Dieser Befund könnte bedeuten, dass im Inneren des Weißen Zwerges noch immer eine Form der Kernfusion stattfindet, die ihn dazu veranlasst hat, erneut zu „brennen“. Dies könnte das Ergebnis einer Supernova vom Typ Iax sein, die von den Kämpfern auf der Erde gesehen wurde, als sie während des Genpei-Krieges um die Kontrolle über Japan kämpften. Der Krieg, der 1180 begann und fünf Jahre später endete, wurde von den Klans der Taira und Minamoto geführt. Er führte zum Sturz der Taira und zur Errichtung des Kamakura-Shogunats.
Das Team, das hinter diesen Erkenntnissen steht, wird nun versuchen, die Ergebnisse durch weitere Beobachtungen von SNR 1181 mit dem Very Large Array (VLA) Radioteleskop in New Mexico und dem 8,2-Meter-Subaru-Teleskop auf dem Gipfel des Maunakea auf Hawaii zu bestätigen.

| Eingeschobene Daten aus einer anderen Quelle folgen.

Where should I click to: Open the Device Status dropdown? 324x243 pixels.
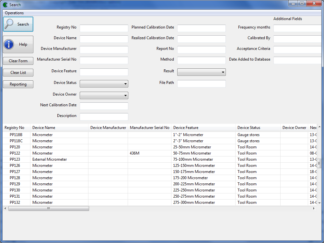coord(104,84)
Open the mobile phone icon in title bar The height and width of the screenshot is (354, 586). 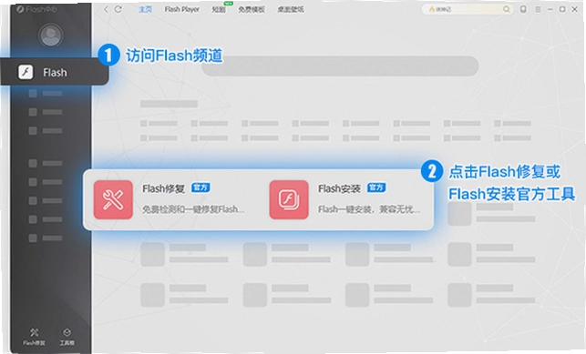pos(523,9)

„Die Möglichkeit, das Alter von Supernova-Überresten oder die Helligkeit zum Zeitpunkt ihrer Explosion aus archäologischer Sicht zu bestimmen, ist ein seltener und unschätzbarer Gewinn für die moderne Astronomie“, sagte Ko. „Eine solche interdisziplinäre Forschung ist aufregend und unterstreicht das immense Potenzial für die Kombination verschiedener Bereiche, um neue Dimensionen astronomischer Phänomene aufzudecken“, so Ko. Die Forschungsergebnisse werden am 5. Juli in der Zeitschrift The Astrophysical Journal veröffentlicht.